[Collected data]
# # # # # # #
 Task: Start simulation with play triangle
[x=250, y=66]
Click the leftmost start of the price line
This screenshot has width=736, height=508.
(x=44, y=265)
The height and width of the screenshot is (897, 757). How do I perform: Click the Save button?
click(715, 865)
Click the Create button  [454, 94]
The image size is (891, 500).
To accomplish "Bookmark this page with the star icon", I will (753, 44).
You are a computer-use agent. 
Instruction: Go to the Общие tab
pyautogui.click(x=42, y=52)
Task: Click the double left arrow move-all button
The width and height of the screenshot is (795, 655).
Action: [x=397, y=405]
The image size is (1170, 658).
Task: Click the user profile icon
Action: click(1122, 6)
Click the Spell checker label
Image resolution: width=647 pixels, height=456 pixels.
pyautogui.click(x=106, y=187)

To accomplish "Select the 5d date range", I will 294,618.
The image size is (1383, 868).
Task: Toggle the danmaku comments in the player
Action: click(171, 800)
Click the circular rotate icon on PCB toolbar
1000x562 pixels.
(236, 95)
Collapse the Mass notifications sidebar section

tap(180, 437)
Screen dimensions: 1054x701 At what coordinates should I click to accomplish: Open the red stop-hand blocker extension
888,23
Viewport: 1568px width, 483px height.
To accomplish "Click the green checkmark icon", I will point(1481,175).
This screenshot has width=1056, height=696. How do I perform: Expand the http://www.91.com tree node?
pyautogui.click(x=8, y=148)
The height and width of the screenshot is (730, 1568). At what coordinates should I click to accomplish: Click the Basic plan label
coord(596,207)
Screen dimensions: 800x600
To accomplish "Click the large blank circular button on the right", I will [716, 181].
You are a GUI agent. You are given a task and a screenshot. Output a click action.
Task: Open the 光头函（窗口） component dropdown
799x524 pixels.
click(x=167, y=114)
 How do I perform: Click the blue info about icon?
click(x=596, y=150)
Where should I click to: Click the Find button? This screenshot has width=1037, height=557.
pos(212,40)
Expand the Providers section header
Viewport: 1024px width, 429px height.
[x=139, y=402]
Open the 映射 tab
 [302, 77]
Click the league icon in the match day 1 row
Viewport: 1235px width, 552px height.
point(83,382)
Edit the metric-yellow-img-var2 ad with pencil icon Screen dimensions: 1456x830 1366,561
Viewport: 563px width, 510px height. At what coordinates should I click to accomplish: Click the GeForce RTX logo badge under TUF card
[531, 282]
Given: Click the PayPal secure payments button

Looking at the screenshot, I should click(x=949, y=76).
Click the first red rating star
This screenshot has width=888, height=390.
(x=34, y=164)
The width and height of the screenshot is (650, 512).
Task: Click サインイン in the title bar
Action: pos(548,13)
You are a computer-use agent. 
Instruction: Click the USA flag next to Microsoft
# # # # # # #
Exercise objective: The answer consists of every entry, returned exactly.

Solution to this exercise:
 Task: Start simulation with play triangle
[x=250, y=66]
Click the leftmost start of the price line
This screenshot has width=736, height=508.
(x=44, y=265)
The height and width of the screenshot is (897, 757). How do I perform: Click the Save button?
click(715, 865)
Click the Create button  [454, 94]
The image size is (891, 500).
To accomplish "Bookmark this page with the star icon", I will (753, 44).
You are a computer-use agent. 
Instruction: Go to the Общие tab
pyautogui.click(x=42, y=52)
Task: Click the double left arrow move-all button
The width and height of the screenshot is (795, 655).
Action: [x=397, y=405]
The image size is (1170, 658).
Task: Click the user profile icon
Action: click(1122, 6)
Click the Spell checker label
Image resolution: width=647 pixels, height=456 pixels.
pyautogui.click(x=106, y=187)

To accomplish "Select the 5d date range", I will 294,618.
The image size is (1383, 868).
Task: Toggle the danmaku comments in the player
Action: click(171, 800)
Click the circular rotate icon on PCB toolbar
1000x562 pixels.
(236, 95)
Collapse the Mass notifications sidebar section

tap(180, 437)
Screen dimensions: 1054x701 At what coordinates should I click to accomplish: Open the red stop-hand blocker extension
888,23
Viewport: 1568px width, 483px height.
To accomplish "Click the green checkmark icon", I will point(1481,175).
This screenshot has width=1056, height=696. How do I perform: Expand the http://www.91.com tree node?
pyautogui.click(x=8, y=148)
The height and width of the screenshot is (730, 1568). At what coordinates should I click to accomplish: Click the Basic plan label
coord(596,207)
Screen dimensions: 800x600
To accomplish "Click the large blank circular button on the right", I will [716, 181].
You are a GUI agent. You are given a task and a screenshot. Output a click action.
Task: Open the 光头函（窗口） component dropdown
799x524 pixels.
click(x=167, y=114)
 How do I perform: Click the blue info about icon?
click(x=596, y=150)
Where should I click to: Click the Find button? This screenshot has width=1037, height=557.
pos(212,40)
Expand the Providers section header
Viewport: 1024px width, 429px height.
[x=139, y=402]
Open the 映射 tab
 [302, 77]
Click the league icon in the match day 1 row
Viewport: 1235px width, 552px height.
point(83,382)
Edit the metric-yellow-img-var2 ad with pencil icon Screen dimensions: 1456x830 1366,561
Viewport: 563px width, 510px height. At what coordinates should I click to accomplish: Click the GeForce RTX logo badge under TUF card
[531, 282]
Given: Click the PayPal secure payments button

Looking at the screenshot, I should click(x=949, y=76).
Click the first red rating star
This screenshot has width=888, height=390.
(x=34, y=164)
The width and height of the screenshot is (650, 512).
Task: Click サインイン in the title bar
Action: pos(548,13)
You are a computer-use agent. 
Instruction: Click the USA flag next to Microsoft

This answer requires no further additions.